The plots provide a comprehensive view of how the decision tree is classifying the Iris flowers:

1. **Decision Boundaries**: The plot shows how the decision tree divides the feature space using sepal length and width. The red, blue, and yellow regions represent the three Iris species. The decision boundaries are perpendicular to the axes (characteristic of decision trees), creating rectangular regions. There's a clear vertical boundary around sepal length = 5, which appears to separate one species (likely Setosa) from the others.

2. **Decision Tree Structure**: The tree has a depth of 3 with 15 nodes total and 8 leaf nodes. The first split is on sepal length, which aligns with what we see in the decision boundaries. The tree's structure reveals the hierarchical decision-making process.

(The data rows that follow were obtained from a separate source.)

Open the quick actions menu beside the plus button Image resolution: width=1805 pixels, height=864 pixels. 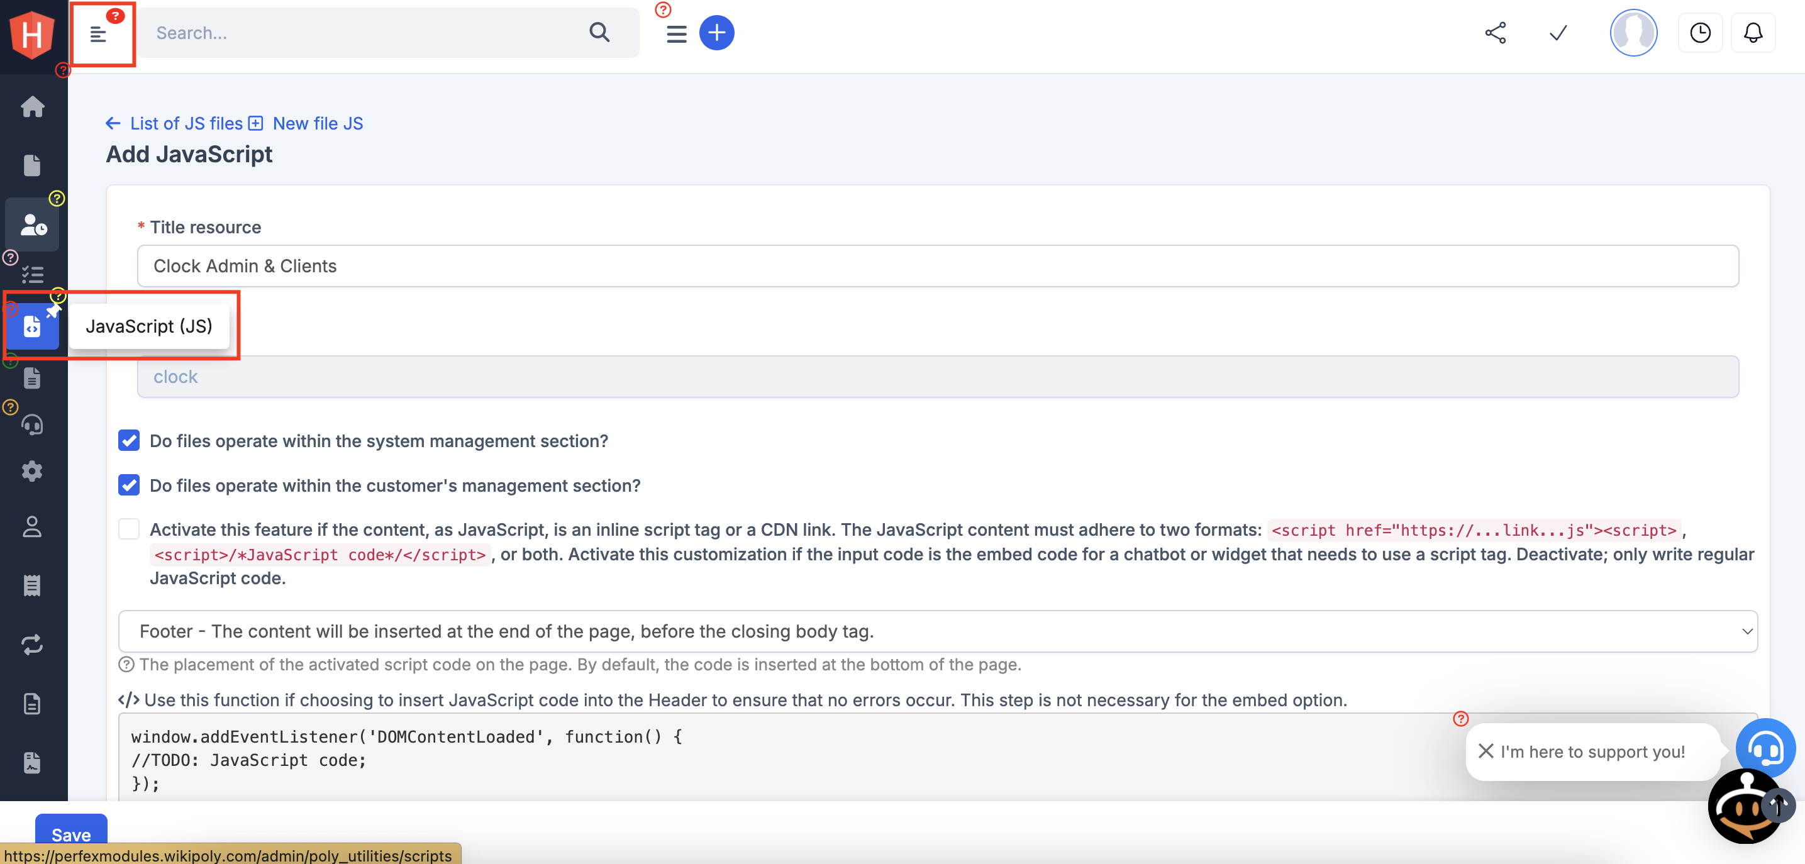(675, 32)
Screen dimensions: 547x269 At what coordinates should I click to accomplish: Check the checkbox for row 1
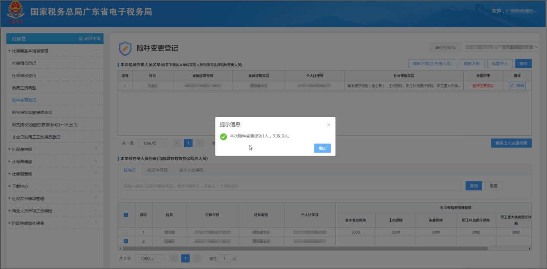[x=126, y=232]
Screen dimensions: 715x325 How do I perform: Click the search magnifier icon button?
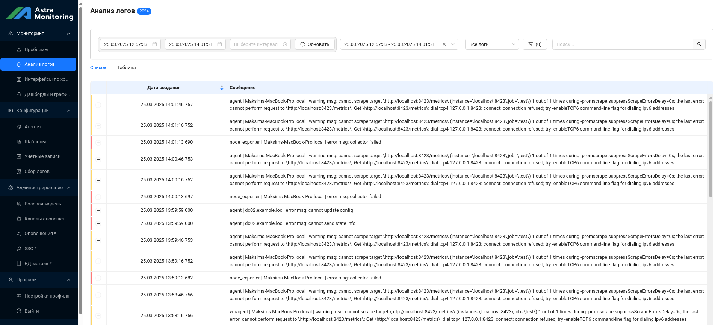[x=699, y=44]
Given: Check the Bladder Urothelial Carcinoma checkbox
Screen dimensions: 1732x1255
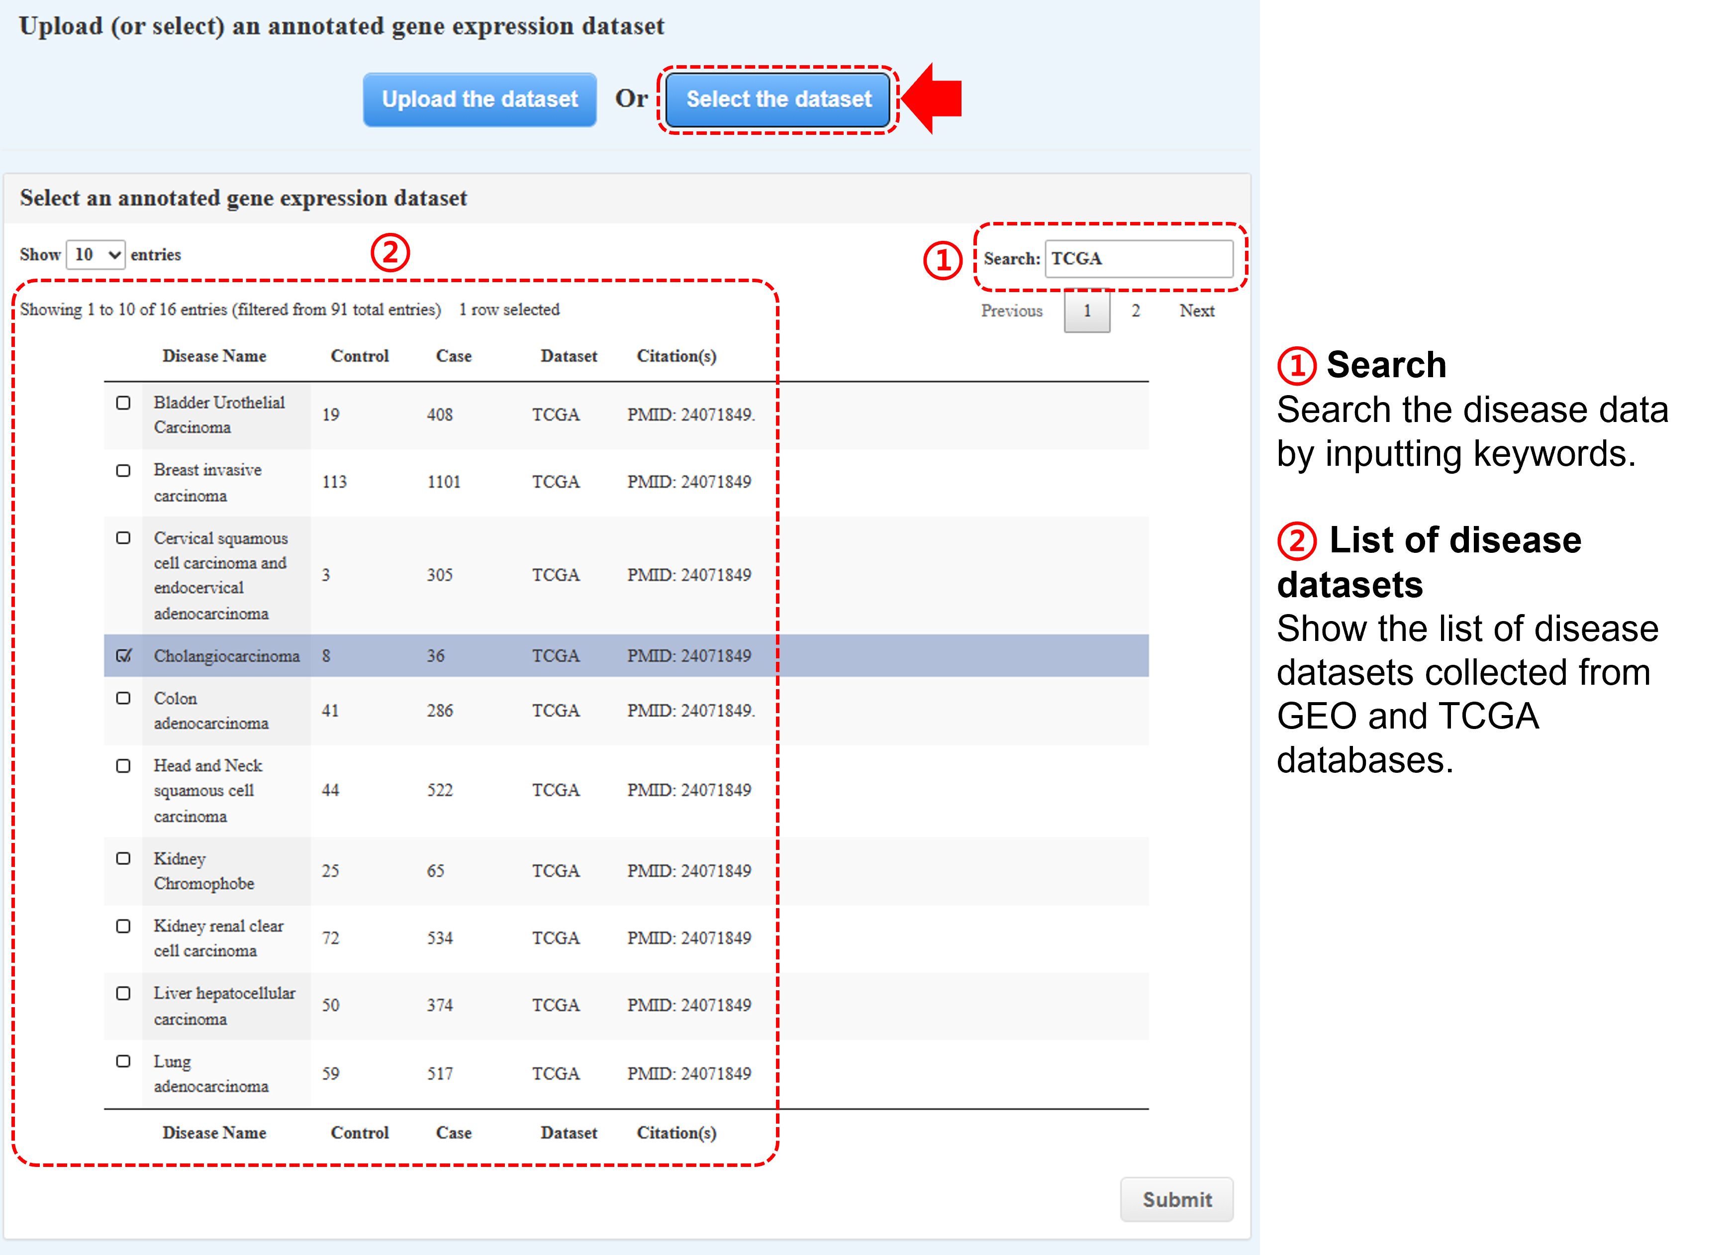Looking at the screenshot, I should 123,403.
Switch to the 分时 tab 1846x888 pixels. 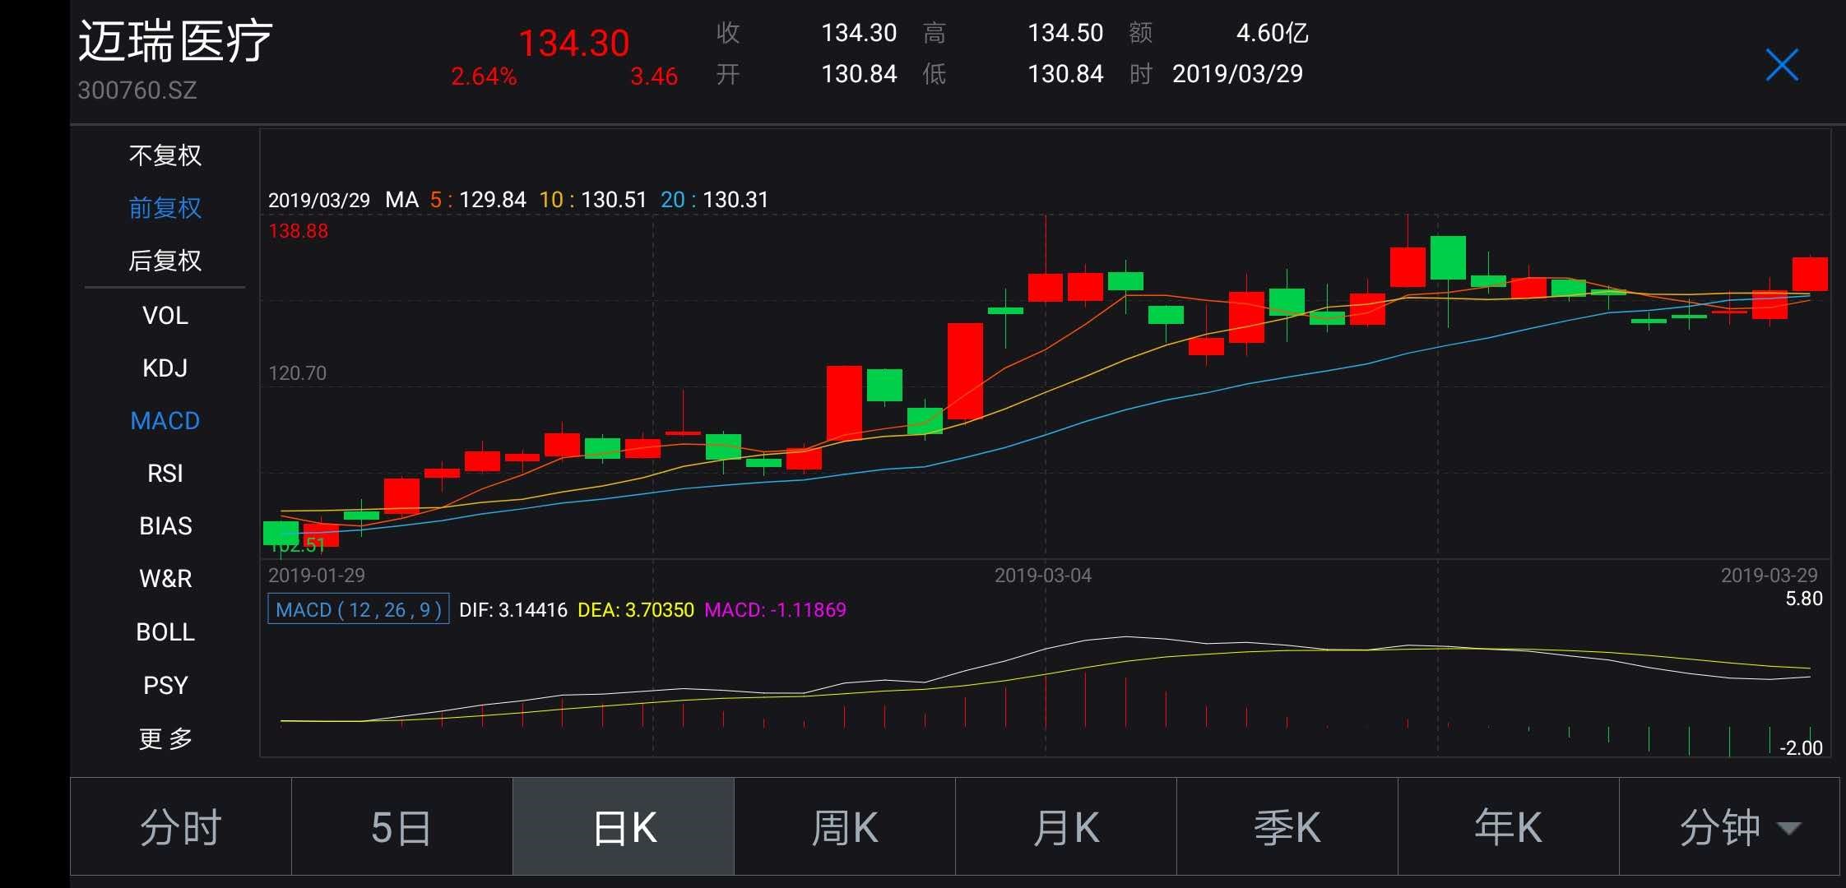181,827
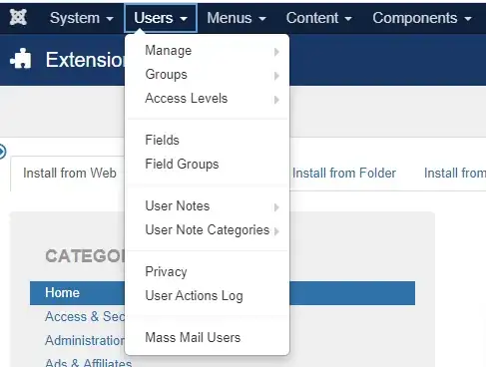Click the circled arrow icon at left edge
This screenshot has width=486, height=367.
tap(2, 152)
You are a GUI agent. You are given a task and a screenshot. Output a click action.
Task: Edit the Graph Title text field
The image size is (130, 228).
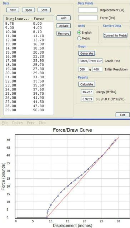click(90, 61)
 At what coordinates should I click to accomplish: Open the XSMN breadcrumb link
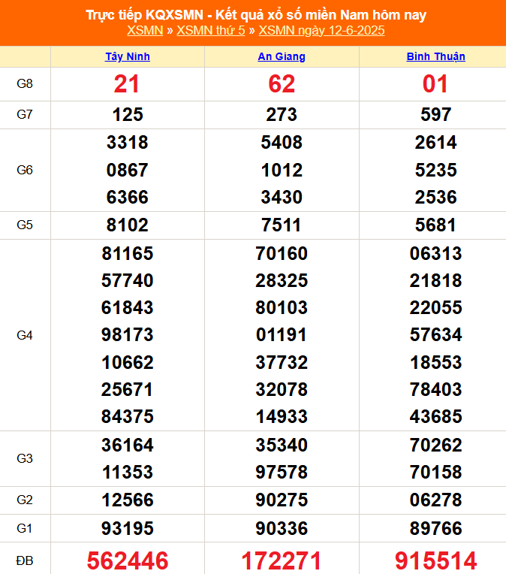(145, 31)
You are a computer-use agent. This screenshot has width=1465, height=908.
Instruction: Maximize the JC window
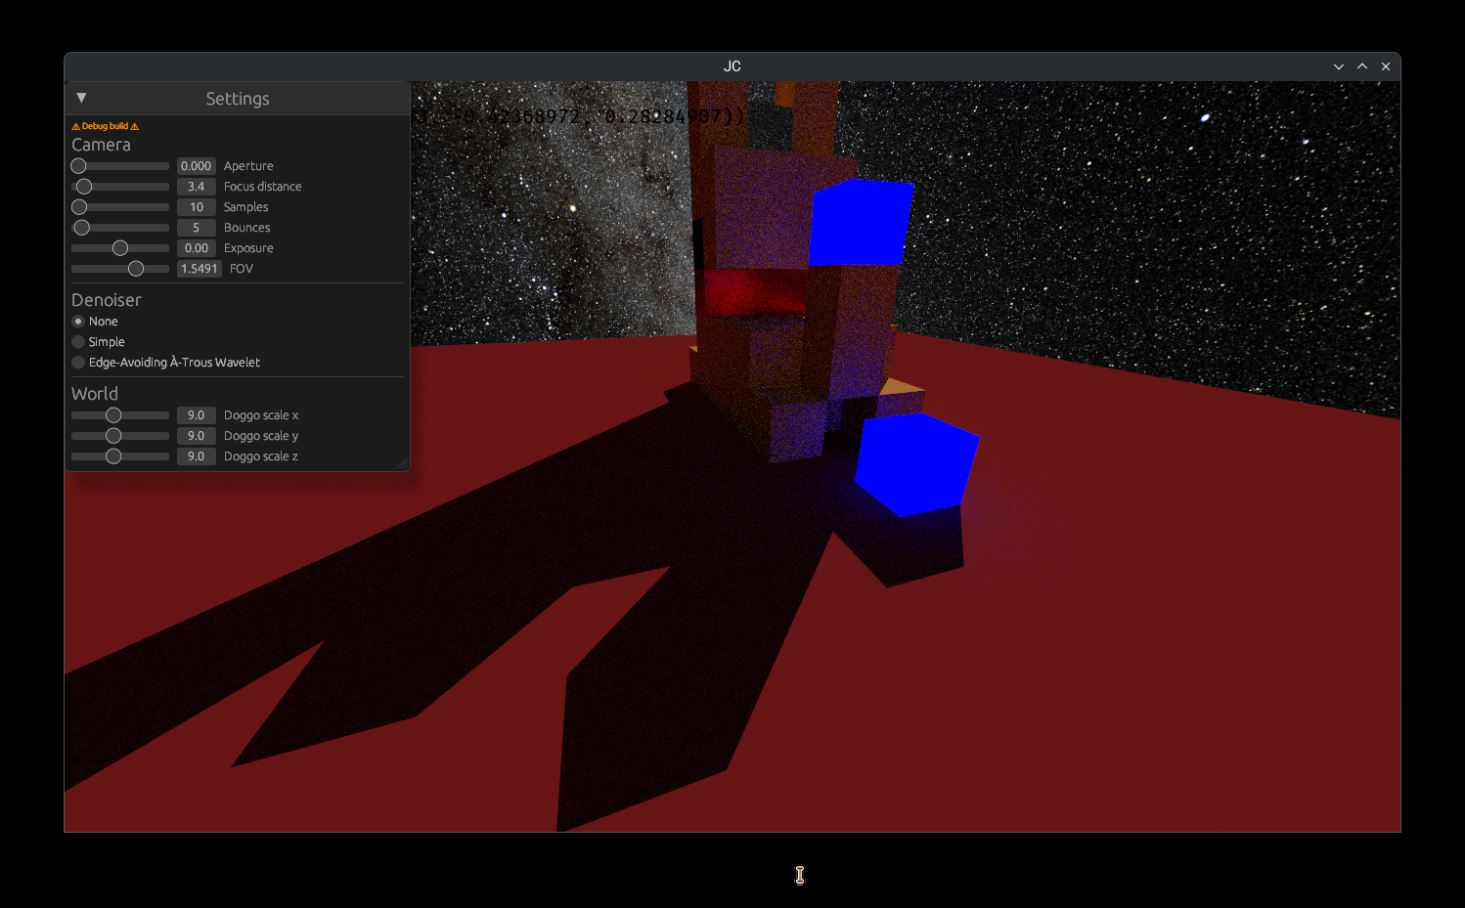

3. **Feature Importance**: Sepal length is shown to be significantly more important (about 0.72) than sepal width (about 0.28). This explains why the first split in the tree is based on sepal length.

4. **Confusion Matrix**: The model performs very well, particularly for setosa (18/19 correct). There's some confusion between versicolor and virginica, which is expected as these two species are known to have overlapping characteristics. The overall accuracy appears to be around (18+8+8)/45 ≈ 76%, which is reasonable given we're only using two of the four available features.

This visualization effectively demonstrates how decision trees make classification decisions with orthogonal boundaries. It also shows why we often need ensemble methods like random forests for better performance - a single decision tree has limitations in capturing the relationship between versicolor and virginica when using only sepal measurements.